A federal judge ruled Tuesday that Baton Rouge developer J.T. “Tommy” Spinosa and three of his companies must pay $201.9 million to an Ohio lender for loans and interest owed on the Perkins Rowe mixed-use project.
U.S. District Judge James J. Brady added in his final judgment that Spinosa and his firms also must pay Cleveland-based KeyBank National Association an additional $32,510 in interest for each day the debt remains unpaid.
Brady ruled last month that KeyBank could foreclose on the development, but he did not specify the total debt until Tuesday.
Mark R. Beebe, a New Orleans attorney who serves as Spinosa’s lead counsel in the 37-month-old case, said Tuesday the developer and his Perkins Rowe companies will ask the 5th U.S. Circuit Court of Appeals to reverse Brady’s decision.
“The Perkins Rowe defendants disagree with the court’s judgment in several respects,” Beebe said. Beebe said the most significant of those disagreements is over a 21-year-old decision by the U.S. Supreme Court that shows the dispute should have been litigated in state district court rather than federal court.
Brady has now rejected that argument three times.
The judge, Beebe insisted, “is without the authority to enter this judgment and wrest Perkins Rowe from the defendants.”
KeyBank representatives in Cleveland and New York were asked in telephone and email messages for comment, but did not issue any statement.
KeyBank first sued Spinosa in July 2009, alleging that the developer had not made a payment on the unfinished project since October 2008.
Spinosa and his Perkins Rowe Associates LLC, Perkins Rowe Associates II LLC, and Perkins Rowe Block A Condominiums LLC, had filed written objections to KeyBank’s request for the final judgment in specific dollar amounts. But those objections were filed under seal, meaning they are withheld from public view.

Stored records

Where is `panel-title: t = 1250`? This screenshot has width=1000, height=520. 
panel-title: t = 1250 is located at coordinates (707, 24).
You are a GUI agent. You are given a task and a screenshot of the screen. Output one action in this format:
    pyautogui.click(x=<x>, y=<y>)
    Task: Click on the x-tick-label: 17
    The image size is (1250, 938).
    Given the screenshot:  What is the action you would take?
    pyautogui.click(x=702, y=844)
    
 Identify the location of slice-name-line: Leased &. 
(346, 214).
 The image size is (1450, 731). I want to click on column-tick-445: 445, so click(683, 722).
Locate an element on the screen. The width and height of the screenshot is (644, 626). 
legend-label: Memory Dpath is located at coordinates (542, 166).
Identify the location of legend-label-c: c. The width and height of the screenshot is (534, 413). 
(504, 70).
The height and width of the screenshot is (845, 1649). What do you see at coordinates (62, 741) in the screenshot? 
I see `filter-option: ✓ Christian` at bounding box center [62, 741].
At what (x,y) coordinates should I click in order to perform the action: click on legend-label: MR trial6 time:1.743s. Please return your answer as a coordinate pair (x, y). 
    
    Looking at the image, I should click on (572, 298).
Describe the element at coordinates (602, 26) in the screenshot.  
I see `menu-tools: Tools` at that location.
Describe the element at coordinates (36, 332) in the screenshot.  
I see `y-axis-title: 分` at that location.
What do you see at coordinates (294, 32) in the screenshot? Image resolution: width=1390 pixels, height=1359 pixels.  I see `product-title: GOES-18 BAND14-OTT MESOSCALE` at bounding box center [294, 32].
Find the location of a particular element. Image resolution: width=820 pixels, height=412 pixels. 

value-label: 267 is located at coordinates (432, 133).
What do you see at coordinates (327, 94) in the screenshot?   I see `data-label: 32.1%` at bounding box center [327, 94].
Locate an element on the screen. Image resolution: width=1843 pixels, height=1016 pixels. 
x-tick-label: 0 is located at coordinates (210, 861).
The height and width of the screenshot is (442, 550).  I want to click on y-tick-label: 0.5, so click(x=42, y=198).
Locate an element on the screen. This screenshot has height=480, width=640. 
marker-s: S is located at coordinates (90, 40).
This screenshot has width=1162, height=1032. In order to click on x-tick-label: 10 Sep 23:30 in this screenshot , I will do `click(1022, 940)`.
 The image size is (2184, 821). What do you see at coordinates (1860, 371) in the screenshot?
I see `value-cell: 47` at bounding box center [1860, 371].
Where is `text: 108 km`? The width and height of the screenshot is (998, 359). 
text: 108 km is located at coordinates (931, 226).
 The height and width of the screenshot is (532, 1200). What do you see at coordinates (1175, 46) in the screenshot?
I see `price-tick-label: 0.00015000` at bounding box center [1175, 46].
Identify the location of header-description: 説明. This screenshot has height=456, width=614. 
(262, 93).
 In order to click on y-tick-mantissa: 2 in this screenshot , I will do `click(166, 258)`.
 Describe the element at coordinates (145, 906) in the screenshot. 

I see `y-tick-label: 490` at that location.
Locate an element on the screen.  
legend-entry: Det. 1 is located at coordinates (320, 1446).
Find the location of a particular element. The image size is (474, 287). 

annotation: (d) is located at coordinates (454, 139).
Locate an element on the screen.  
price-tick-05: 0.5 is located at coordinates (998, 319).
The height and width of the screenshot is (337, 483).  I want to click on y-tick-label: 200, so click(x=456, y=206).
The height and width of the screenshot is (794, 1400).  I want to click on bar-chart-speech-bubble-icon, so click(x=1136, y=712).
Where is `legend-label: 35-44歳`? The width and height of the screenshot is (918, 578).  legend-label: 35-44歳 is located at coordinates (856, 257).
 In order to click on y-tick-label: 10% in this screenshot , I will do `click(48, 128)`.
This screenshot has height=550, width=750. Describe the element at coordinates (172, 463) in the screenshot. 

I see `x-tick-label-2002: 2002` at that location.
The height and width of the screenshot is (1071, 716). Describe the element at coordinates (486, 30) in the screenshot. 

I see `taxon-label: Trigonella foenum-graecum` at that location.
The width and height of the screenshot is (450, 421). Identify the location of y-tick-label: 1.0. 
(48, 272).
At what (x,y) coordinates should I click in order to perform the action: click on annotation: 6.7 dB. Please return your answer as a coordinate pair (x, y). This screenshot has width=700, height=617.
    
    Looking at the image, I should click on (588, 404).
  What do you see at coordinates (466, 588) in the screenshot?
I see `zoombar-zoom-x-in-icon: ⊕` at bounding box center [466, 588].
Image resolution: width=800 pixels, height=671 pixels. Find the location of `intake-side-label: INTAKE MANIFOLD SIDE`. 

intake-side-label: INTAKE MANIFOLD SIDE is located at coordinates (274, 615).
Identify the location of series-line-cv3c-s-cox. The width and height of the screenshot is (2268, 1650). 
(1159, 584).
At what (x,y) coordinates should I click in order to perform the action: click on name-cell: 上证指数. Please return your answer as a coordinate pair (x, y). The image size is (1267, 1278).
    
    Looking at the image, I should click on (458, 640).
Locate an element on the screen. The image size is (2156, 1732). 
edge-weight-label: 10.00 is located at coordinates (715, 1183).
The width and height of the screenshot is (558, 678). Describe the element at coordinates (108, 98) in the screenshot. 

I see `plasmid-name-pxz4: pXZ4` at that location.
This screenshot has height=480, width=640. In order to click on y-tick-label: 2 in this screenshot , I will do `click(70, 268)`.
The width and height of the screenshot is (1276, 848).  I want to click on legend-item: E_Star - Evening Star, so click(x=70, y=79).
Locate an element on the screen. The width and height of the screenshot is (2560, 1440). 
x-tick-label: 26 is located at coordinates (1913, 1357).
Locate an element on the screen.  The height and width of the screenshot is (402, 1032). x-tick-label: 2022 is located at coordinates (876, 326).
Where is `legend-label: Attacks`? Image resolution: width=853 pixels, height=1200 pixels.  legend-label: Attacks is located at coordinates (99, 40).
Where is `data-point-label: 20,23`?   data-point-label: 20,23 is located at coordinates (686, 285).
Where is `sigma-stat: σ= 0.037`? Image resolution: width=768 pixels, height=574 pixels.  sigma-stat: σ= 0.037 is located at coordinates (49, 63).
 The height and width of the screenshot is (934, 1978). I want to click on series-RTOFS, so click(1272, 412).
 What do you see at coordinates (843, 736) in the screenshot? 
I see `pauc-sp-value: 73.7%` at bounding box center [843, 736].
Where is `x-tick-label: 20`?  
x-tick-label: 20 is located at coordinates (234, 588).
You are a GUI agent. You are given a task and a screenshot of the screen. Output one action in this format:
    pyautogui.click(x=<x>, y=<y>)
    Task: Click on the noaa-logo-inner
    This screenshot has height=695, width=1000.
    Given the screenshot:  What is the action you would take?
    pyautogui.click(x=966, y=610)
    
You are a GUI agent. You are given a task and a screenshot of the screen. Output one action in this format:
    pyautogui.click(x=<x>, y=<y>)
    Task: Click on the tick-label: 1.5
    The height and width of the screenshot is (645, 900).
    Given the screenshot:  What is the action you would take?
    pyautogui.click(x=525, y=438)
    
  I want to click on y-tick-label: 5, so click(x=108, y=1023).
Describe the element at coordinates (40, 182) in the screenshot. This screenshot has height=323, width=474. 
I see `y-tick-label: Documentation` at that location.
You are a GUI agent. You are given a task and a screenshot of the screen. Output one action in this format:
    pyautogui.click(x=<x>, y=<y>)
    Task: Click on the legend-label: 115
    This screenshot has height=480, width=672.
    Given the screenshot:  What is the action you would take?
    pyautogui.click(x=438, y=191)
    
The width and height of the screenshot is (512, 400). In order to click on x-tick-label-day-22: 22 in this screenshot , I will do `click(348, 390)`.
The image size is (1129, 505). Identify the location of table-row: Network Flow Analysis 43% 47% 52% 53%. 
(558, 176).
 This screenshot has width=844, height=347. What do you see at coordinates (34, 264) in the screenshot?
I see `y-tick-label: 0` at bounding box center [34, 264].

Work instruction 1:
Answer these questions using the article on the Perkins Rowe judgment:
(a) What total amount did the judge rule Spinosa and three of his companies must pay?
(b) Which court will the Perkins Rowe defendants ask to reverse the decision?
(c) In what month and year did KeyBank first sue Spinosa?
Work instruction 2: List the companies of Spinosa's that the article on the Perkins Rowe judgment names.
These records were taken from a separate source.

Response box 1:
(a) $201.9 million
(b) The 5th U.S. Circuit Court of Appeals
(c) July 2009

Response box 2:
Perkins Rowe Associates LLC
Perkins Rowe Associates II LLC
Perkins Rowe Block A Condominiums LLC